Well, they interfere with my purposes for dialogue, which are the exchange of information, and the subsequent identification of problems, and the creation of proposals and resolutions for problems. Obviously I’m not playing the conversational game the “right” way.

All of these things, the subtexts and the distractors, probably serve some internal functions for the people who use them, but they certainly don’t help me. Instead, they cloud actual problems with murky interpersonal “issues”, most of which are neither necessary nor functional. Damn, but humans are complex organisms!

6 Comments

  1. Gypsy said,

    9 August 2007 at 3:39

    At long length we have worked out what it is we are doing with some of these questions. But we’ve been married a while and deliberately worked on some of this stuff.

  2. Jacqueline said,

    26 July 2007 at 21:43

    Yes. ;-)

  3. qw88nb88 said,

    26 July 2007 at 4:40

    So … is that indeciveness, or lack of assertiveness, or both, or conversational uncertainty?

  4. Jacqueline said,

    25 July 2007 at 21:43

    I can see myself answering the soup question that way… partly because as mumkeepingsane mentioned, I might just be ambivalent to soup right now, but mostly because I would be trying to figure out your subtexts. Are you saying “I’m hungry now, we should have soup” or “I don’t really feel like eating yet, but it’s lunch time and perhaps you’re feeling hungry” or even possibly “I am not feeling like cooking, so I am hoping you will offer to, but if you don’t at least soup is easy” etc.
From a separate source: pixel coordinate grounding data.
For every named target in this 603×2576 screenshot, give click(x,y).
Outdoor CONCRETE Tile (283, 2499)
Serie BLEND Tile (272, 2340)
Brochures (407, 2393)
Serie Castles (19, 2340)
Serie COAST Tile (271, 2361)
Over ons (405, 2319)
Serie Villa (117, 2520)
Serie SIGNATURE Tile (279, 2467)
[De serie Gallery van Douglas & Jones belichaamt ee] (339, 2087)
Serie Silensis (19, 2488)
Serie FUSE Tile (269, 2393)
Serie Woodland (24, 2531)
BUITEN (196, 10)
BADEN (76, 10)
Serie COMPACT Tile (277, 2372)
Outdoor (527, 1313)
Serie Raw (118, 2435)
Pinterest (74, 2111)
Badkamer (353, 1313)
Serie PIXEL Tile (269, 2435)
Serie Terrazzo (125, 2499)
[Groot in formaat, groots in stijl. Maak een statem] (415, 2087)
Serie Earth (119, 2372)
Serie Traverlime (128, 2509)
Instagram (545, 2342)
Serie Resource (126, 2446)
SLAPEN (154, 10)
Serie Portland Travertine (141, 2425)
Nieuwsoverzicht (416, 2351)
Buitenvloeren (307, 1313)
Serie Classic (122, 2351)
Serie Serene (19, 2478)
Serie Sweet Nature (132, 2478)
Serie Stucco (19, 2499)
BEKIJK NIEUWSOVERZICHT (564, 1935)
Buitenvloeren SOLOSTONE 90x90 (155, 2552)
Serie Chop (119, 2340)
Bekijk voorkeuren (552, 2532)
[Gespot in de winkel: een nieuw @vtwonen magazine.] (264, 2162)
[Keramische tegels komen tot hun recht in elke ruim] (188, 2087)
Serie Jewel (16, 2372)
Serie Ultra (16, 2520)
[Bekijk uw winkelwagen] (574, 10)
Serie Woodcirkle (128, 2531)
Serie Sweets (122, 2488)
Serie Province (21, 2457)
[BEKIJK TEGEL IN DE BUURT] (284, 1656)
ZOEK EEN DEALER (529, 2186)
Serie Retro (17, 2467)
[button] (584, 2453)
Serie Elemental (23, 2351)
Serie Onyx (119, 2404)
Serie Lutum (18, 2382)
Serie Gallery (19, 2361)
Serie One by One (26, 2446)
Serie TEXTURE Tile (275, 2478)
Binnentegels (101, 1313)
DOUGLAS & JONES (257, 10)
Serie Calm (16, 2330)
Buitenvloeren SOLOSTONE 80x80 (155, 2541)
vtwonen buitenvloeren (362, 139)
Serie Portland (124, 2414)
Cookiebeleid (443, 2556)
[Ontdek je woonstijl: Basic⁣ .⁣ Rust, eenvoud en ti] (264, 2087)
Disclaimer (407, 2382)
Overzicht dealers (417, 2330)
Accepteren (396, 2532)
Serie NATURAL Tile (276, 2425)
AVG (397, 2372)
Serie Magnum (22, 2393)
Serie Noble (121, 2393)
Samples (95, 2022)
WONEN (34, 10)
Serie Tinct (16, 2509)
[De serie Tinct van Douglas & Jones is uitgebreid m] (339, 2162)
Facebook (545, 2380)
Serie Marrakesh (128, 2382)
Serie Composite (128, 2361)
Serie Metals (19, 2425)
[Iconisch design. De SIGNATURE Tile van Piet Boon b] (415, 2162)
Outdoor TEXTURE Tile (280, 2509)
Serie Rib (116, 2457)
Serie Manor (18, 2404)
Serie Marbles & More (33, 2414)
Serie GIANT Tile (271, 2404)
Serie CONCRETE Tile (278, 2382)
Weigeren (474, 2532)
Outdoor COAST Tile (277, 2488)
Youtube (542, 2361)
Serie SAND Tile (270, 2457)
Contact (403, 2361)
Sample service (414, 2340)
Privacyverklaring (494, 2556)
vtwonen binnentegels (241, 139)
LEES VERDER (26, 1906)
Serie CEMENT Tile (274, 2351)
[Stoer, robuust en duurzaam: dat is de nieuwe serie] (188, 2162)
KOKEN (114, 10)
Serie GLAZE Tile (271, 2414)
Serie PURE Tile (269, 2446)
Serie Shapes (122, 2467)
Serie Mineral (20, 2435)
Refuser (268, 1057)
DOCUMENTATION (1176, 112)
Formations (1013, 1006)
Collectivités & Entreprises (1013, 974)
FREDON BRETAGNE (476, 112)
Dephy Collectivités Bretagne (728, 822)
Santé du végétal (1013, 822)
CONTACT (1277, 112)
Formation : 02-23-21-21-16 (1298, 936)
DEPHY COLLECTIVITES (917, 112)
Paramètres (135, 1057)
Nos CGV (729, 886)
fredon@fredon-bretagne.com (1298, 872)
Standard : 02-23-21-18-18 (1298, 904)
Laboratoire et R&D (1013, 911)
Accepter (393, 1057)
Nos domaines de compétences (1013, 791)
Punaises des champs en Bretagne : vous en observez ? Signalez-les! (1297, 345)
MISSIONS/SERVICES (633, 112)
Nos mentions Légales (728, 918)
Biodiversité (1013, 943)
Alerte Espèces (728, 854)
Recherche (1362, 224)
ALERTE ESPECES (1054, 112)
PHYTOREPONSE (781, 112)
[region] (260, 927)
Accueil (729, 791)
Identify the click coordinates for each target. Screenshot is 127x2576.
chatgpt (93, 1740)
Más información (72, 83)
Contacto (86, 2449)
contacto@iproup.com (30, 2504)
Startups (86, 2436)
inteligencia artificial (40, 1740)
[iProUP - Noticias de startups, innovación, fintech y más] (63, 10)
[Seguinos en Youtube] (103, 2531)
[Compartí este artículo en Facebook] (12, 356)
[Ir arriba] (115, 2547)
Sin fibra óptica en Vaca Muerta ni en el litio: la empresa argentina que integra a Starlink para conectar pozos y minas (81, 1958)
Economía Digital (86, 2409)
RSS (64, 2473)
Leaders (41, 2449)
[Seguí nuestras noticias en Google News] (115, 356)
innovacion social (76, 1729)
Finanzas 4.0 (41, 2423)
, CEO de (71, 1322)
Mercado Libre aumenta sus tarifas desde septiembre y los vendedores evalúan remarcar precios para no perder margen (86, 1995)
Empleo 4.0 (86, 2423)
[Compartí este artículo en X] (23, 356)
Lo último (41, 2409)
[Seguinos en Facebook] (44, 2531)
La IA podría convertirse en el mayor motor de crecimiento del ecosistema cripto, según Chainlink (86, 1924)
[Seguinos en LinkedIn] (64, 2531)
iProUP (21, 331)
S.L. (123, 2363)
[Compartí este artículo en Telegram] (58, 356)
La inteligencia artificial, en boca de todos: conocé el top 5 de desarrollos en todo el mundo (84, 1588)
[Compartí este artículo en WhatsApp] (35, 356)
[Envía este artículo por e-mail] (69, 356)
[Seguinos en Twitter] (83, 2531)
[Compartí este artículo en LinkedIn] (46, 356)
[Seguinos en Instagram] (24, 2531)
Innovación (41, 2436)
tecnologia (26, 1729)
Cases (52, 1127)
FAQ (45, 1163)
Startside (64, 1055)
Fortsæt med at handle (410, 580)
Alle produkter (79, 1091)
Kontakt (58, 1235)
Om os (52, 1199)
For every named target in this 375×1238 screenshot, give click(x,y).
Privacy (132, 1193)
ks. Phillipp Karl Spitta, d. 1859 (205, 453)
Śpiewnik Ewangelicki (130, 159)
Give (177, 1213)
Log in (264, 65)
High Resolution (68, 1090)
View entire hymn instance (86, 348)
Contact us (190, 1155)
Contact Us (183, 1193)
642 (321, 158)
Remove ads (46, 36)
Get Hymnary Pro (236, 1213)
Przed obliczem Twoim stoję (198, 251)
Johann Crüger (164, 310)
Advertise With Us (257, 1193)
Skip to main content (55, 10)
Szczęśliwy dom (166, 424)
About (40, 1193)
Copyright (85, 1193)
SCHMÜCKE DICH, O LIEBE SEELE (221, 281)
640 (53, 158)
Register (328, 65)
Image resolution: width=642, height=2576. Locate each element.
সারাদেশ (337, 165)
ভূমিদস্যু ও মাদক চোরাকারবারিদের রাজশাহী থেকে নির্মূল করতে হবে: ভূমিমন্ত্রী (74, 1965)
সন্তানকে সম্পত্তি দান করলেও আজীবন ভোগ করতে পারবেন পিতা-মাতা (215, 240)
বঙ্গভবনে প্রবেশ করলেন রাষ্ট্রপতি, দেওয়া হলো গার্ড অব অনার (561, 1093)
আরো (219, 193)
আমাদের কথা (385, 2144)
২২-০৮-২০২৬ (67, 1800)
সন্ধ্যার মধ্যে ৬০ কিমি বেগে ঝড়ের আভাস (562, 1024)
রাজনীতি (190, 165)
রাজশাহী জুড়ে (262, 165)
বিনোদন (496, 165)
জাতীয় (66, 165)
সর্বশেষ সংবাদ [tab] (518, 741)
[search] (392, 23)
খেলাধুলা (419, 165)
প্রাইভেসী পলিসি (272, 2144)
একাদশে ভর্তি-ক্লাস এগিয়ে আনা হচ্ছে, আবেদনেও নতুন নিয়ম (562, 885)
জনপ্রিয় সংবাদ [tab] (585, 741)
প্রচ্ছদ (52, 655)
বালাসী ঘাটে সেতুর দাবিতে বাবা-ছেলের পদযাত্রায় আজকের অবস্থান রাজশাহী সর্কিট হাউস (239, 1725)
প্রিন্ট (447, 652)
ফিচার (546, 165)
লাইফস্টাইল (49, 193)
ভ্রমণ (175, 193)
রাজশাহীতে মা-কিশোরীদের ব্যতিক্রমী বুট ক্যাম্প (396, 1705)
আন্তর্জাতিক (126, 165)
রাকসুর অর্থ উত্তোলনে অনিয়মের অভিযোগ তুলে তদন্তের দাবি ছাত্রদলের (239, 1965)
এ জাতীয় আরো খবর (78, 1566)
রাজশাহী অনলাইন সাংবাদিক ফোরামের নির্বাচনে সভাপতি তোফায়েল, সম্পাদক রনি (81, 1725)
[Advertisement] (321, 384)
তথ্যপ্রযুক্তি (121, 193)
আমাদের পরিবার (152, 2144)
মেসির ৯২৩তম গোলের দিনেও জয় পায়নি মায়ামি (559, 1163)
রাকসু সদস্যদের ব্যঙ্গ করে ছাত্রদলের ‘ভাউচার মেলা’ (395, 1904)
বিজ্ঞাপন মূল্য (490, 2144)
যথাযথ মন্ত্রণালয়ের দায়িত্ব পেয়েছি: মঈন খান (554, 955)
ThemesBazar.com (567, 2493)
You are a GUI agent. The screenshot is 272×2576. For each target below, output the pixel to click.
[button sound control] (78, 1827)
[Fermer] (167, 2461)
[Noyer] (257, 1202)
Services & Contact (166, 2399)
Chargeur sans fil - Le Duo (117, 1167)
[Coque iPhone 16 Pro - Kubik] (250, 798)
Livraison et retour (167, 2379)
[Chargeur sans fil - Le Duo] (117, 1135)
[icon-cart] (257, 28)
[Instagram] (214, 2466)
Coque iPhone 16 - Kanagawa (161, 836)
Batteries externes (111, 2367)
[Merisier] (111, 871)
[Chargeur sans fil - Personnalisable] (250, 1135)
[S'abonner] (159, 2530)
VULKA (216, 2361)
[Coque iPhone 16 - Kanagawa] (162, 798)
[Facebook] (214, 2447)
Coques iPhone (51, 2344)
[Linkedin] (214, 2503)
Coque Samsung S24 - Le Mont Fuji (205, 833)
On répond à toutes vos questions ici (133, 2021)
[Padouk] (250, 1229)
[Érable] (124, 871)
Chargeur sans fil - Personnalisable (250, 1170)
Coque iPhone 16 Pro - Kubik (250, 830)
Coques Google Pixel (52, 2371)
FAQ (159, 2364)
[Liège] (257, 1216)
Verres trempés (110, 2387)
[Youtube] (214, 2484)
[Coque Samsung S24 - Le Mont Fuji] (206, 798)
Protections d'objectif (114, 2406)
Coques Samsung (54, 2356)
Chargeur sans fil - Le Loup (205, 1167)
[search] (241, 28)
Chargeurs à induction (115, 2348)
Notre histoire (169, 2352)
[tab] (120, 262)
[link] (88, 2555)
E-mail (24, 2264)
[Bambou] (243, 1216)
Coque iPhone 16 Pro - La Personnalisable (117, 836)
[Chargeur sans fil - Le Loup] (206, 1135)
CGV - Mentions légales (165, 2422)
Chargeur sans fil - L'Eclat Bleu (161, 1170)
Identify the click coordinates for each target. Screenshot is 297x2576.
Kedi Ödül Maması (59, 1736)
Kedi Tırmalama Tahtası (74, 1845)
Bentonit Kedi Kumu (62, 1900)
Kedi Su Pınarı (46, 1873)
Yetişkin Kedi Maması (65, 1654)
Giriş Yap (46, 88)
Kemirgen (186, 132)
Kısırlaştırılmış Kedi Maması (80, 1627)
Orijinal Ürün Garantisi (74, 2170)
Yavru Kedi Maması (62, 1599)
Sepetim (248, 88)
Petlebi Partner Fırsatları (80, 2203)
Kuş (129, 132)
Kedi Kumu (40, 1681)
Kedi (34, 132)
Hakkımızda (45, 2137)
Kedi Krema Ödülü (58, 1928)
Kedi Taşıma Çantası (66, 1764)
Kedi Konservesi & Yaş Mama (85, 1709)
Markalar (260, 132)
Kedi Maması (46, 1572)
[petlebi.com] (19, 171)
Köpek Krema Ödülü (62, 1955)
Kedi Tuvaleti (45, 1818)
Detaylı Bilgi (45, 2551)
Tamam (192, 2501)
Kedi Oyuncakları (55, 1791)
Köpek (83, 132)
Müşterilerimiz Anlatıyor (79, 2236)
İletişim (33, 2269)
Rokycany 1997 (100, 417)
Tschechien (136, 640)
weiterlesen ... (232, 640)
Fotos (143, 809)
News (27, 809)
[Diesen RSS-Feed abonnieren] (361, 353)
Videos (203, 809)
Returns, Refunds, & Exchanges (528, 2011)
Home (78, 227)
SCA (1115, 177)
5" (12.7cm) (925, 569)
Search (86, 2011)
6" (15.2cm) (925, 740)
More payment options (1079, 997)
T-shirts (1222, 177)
It’s exhausting, isn’t it?

  5. Diddums said,

    25 July 2007 at 17:30

    This sounds a lot like something I was thinking about (and blogged about some time back). I was trying to work out why I don’t like to say ‘yes’ or ‘no’. I explained what I thought in my blog post ‘Do I Have to Choose?’ I think it’s something I have to change – I have to be more direct with what I want – and I’m always surprised when I cautiously say “well no, actually, I want to do it another way,” and the other person quite happily agrees, and says “yes, that will probably be best.” Maybe I just worry too much.

  6. 25 July 2007 at 14:18

    Couldn’t have said it better myself.

    My husband does the soup one all the time. His answers are never yes or no answers. Drives me nuts but it has occured to me that he answers this way because he doesn’t know if he wants soup or not at that moment in time.